The role of the ECB is confined to taming prices and ensuring monetary stability, without second guessing the markets, even when these are evidently in the throes of asset bubbles.

In the past few decades, this obsession with price stability led to policy excesses as disinflation gave way to deflation — arguably an economic ill far more pernicious than inflation.

Deflation coupled with negative savings and monstrous debt burdens can lead to prolonged periods of zero or negative growth.

Moreover, in the zealous crusade waged globally against fiscal and monetary expansion — the merits and benefits of inflation have often been overlooked.

As economists are wont to point out time and again, inflation is not the inevitable outcome of growth.
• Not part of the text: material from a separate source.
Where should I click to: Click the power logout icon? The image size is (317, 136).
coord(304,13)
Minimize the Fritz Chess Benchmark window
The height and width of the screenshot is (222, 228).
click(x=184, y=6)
It merely reflects the output gap between actual and potential GDP.

As long as the gap is negative — i.e., whilst the economy is drowning in spare capacity — inflation lies dormant. The gap widens if growth is anemic and below the economy’s potential. Thus, growth can actually be accompanied by deflation.

Indeed, it is arguable whether inflation had been ever subdued by the farsighted policies of central bankers. A better explanation might be overcapacity — both domestic and global — wrought by decades of inflation which distorted investment decisions. Excess capacity coupled with increasing competition, globalization, privatization, and deregulation led to ferocious price wars and to consistently declining prices.

Taming inflation can easily get out of hand.

A truer gauge of forward-looking price pressures is the implicit price deflator of the non-financial business sector. Using this indicator, inflationary shocks often give way to deflationary and recessionary aftershocks.

Depending on one’s point of view, this is a self-reinforcing virtuous — or vicious — cycle. Consumers learn to expect lower prices — i.e., inflationary expectations fall and, with them, inflation itself. The intervention of central banks only hastens the process. But benign structural disinflation can transmogrify into malignant deflation.

It is universally accepted that inflation leads to the misallocation of economic resources by distorting the price signal. Confronted with a general rise in prices, people get confused. They are not sure whether to attribute the surging prices to a real spurt in demand, to speculation, inflation, or what. They often make the wrong decisions.

They postpone investments, or over-invest, or embark on preemptive buying sprees. As Erica Groshen and Mark Schweitzer have demonstrated in an NBER working paper titled “Identifying inflation’s grease and sand effects in the labour market”, employers — unable to predict tomorrow’s wages — hire less.

Still, the late preeminent economist James Tobin went as far as calling inflation “the grease on the wheels of the economy”.

What rate of inflation is desirable? The answer is: it depends on whom you ask. The European Central Bank maintains an annual target of 2 percent. Other central banks — the Bank of England, for instance — proffer an “inflation band” of between 1.5 and 2.5 percent. The Fed has been known to tolerate inflation rates of 3–4 percent.

These disparities among essentially similar economies reflect pervasive disagreements over what is being quantified by the rate of inflation and when and how it should be managed.

The sin committed by most central banks is their lack of symmetry. They signal a visceral aversion to inflation — but ignore the risk of deflation altogether. As inflation subsides, disinflation seamlessly fades into deflation. People — accustomed to the deflationary bias of central banks — expect prices to continue to fall. They defer consumption. This leads to inextricable and all-pervasive recessions.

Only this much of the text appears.